┌────────

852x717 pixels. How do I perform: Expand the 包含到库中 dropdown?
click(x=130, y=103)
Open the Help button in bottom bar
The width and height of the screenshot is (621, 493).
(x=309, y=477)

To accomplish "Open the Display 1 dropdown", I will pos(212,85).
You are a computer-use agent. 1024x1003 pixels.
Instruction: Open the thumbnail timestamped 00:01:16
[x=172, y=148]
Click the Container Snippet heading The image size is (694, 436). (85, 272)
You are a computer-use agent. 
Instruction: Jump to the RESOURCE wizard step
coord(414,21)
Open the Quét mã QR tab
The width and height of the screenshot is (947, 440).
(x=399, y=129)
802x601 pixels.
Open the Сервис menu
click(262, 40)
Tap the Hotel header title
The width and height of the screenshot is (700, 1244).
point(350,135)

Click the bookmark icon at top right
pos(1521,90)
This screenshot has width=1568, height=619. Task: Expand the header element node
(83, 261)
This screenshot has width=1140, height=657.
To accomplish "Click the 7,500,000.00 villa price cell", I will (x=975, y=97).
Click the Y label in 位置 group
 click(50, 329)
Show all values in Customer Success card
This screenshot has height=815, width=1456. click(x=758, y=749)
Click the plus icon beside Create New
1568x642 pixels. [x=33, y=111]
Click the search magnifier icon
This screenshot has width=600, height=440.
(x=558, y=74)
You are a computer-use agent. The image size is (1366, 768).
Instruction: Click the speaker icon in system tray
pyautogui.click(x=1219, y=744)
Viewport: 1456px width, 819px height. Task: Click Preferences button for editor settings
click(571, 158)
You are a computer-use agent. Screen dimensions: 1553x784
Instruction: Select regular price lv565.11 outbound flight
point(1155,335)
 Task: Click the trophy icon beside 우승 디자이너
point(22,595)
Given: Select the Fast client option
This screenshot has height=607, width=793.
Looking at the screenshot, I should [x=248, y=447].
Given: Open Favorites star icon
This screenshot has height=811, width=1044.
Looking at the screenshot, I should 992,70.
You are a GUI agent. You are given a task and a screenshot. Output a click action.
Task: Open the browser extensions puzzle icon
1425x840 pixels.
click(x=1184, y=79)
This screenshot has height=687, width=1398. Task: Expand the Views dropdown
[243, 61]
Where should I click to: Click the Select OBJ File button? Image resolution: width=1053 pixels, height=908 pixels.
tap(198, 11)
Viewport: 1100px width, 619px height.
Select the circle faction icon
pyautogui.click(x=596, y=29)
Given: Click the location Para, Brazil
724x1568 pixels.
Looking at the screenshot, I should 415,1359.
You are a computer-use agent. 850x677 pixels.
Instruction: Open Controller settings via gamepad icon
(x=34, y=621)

└────────

What you will do - What lines of the material above include "agent"? Copy each one.

Solution for this task -
You are a computer-use agent. 1024x1003 pixels.
You are a computer-use agent. 
You are a computer-use agent. The image size is (1366, 768).
You are a computer-use agent. Screen dimensions: 1553x784
You are a GUI agent. You are given a task and a screenshot. Output a click action.
You are a computer-use agent. 850x677 pixels.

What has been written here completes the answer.